● Dataset entries:
_ _ _ _ _

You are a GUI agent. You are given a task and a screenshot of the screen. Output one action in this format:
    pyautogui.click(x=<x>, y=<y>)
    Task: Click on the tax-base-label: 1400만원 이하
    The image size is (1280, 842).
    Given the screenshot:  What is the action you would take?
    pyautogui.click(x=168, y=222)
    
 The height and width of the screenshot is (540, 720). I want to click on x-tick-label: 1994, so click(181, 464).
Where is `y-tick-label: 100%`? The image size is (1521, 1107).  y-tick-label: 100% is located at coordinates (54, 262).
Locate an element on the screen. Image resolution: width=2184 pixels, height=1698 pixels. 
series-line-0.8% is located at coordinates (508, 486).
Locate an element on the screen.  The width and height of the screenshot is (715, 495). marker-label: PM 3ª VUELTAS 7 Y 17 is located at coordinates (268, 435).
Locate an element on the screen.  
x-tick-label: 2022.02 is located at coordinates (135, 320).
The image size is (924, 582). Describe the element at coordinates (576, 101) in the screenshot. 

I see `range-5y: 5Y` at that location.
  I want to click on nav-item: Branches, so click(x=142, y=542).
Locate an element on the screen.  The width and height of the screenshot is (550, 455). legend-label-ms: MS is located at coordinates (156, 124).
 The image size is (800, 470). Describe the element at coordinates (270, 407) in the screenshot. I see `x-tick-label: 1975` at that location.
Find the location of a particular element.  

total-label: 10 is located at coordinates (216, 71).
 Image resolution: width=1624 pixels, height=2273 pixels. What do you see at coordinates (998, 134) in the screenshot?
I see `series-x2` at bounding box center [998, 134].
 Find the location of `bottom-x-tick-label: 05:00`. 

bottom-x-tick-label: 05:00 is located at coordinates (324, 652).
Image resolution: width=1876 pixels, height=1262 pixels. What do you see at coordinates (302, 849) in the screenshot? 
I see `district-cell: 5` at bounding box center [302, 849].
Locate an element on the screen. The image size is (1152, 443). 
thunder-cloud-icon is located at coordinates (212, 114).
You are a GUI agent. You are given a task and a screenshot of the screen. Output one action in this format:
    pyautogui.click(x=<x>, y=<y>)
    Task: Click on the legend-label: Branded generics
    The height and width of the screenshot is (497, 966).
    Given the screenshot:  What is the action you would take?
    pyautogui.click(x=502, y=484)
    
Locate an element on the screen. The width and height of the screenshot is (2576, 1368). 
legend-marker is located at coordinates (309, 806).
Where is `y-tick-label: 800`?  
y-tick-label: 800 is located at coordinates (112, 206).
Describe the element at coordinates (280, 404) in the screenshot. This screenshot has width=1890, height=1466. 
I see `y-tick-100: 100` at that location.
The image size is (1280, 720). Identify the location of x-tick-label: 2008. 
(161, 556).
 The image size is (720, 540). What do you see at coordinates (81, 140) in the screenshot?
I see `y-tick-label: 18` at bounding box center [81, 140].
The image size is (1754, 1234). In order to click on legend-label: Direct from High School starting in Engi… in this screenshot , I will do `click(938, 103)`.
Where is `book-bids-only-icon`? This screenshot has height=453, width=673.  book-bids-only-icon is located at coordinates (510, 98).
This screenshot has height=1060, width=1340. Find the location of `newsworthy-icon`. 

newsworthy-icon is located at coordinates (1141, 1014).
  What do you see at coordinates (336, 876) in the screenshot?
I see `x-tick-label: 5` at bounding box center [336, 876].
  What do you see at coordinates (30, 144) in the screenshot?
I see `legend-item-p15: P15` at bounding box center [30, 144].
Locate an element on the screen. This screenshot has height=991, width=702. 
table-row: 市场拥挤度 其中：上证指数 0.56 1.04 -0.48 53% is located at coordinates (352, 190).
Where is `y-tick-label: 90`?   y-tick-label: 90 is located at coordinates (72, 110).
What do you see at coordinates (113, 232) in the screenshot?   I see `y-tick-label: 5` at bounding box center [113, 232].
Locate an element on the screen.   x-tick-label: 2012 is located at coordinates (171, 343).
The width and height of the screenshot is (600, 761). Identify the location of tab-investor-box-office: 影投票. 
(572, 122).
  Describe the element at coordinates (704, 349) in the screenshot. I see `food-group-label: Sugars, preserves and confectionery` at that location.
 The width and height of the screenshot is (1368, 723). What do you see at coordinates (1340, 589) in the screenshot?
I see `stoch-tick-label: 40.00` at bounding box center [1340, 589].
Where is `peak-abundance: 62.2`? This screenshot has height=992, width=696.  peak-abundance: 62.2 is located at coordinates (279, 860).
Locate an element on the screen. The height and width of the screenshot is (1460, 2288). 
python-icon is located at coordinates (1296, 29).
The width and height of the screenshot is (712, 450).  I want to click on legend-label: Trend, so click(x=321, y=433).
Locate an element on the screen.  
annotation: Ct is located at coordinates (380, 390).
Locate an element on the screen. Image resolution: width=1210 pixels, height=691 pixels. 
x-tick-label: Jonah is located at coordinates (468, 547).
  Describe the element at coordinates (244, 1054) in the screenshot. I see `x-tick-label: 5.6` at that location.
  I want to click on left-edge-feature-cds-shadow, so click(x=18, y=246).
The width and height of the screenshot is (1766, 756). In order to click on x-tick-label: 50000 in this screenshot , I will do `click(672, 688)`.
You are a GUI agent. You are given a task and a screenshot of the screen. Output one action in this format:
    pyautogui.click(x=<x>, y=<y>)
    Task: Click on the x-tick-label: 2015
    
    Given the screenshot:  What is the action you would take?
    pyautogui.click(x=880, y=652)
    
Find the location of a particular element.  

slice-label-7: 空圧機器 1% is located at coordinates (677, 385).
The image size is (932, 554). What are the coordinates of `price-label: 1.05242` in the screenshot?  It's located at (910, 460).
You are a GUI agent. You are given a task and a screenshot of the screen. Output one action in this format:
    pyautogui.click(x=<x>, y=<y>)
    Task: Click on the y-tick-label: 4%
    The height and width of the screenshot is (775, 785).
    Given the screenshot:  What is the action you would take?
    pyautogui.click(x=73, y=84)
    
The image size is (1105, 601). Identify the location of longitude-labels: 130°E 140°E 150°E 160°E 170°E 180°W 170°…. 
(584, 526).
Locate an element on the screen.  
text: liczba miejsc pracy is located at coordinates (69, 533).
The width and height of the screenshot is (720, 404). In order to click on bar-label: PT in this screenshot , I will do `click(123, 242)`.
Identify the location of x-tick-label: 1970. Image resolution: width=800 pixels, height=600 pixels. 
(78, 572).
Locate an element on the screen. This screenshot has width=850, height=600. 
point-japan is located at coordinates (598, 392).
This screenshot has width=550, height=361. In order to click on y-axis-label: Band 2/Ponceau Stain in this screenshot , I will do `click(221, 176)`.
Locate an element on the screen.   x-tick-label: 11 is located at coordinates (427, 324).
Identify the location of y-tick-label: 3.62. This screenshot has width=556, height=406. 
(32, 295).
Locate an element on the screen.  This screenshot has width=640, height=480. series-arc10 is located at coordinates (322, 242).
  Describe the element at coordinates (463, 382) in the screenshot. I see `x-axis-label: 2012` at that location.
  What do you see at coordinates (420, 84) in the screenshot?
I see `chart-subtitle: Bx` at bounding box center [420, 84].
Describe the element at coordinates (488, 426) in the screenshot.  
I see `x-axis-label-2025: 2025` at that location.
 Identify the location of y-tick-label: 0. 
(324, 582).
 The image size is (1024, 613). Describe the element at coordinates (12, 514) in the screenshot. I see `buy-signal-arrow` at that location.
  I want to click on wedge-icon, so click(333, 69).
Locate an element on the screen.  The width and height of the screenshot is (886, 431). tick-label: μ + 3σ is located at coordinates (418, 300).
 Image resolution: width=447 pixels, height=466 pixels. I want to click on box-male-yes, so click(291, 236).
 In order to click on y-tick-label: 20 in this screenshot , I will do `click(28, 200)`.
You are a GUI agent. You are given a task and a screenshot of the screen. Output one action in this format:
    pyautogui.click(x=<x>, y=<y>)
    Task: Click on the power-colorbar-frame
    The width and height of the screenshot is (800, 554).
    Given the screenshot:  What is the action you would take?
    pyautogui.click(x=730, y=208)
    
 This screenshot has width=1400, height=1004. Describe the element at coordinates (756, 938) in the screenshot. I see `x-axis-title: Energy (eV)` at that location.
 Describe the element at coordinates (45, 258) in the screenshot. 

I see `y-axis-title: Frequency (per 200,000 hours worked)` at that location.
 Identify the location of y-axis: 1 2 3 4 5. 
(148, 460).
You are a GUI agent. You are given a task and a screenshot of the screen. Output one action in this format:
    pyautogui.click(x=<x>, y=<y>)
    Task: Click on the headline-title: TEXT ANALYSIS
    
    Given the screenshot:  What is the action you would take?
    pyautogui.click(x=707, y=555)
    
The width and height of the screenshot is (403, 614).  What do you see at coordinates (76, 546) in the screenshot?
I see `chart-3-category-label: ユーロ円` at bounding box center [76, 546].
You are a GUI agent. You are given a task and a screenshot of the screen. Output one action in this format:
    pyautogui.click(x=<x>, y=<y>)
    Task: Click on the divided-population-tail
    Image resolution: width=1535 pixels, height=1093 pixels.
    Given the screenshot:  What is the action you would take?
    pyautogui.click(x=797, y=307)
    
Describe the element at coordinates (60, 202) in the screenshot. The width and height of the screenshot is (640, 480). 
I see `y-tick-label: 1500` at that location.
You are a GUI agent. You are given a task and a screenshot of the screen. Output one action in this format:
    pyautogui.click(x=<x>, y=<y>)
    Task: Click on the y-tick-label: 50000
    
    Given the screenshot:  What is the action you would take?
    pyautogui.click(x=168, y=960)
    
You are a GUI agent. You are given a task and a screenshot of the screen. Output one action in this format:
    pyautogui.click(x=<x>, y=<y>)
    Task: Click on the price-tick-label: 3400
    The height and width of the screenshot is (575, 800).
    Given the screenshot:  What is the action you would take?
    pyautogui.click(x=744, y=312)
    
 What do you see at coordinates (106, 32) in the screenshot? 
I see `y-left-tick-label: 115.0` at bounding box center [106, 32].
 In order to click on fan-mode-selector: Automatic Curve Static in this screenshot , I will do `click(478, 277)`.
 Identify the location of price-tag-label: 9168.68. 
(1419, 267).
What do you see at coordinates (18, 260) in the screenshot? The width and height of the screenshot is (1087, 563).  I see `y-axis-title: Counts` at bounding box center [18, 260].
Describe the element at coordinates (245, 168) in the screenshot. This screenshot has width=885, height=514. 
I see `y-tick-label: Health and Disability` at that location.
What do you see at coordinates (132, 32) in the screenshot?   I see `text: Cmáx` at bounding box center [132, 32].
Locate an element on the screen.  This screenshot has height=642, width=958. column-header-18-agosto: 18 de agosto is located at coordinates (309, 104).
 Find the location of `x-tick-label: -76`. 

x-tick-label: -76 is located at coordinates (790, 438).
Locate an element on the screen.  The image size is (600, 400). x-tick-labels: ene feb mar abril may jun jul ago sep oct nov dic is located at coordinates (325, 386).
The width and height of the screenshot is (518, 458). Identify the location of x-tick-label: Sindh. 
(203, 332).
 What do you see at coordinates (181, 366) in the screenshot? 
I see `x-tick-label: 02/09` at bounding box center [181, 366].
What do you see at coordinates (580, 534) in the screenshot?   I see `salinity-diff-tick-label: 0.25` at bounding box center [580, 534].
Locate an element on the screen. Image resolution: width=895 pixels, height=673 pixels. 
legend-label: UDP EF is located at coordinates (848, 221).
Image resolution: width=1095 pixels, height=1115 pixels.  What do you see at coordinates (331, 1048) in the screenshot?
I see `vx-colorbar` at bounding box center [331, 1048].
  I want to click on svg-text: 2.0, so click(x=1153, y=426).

_ _ _ _ _

● Work task: Turn everything in the material from the line containing "Describe the element at coordinates (280, 404)" down to the line containing "newsworthy-icon is located" into a numbered list, skipping blank lines.

● Reply to the task:
1. Describe the element at coordinates (280, 404) in the screenshot. This screenshot has width=1890, height=1466. 
2. I see `y-tick-100: 100` at that location.
3. The image size is (1280, 720). Identify the location of x-tick-label: 2008. 
4. (161, 556).
5.  The image size is (720, 540). What do you see at coordinates (81, 140) in the screenshot?
6. I see `y-tick-label: 18` at bounding box center [81, 140].
7. The image size is (1754, 1234). In order to click on legend-label: Direct from High School starting in Engi… in this screenshot , I will do `click(938, 103)`.
8. Where is `book-bids-only-icon`? This screenshot has height=453, width=673.  book-bids-only-icon is located at coordinates (510, 98).
9. This screenshot has height=1060, width=1340. Find the location of `newsworthy-icon`. 
10. newsworthy-icon is located at coordinates (1141, 1014).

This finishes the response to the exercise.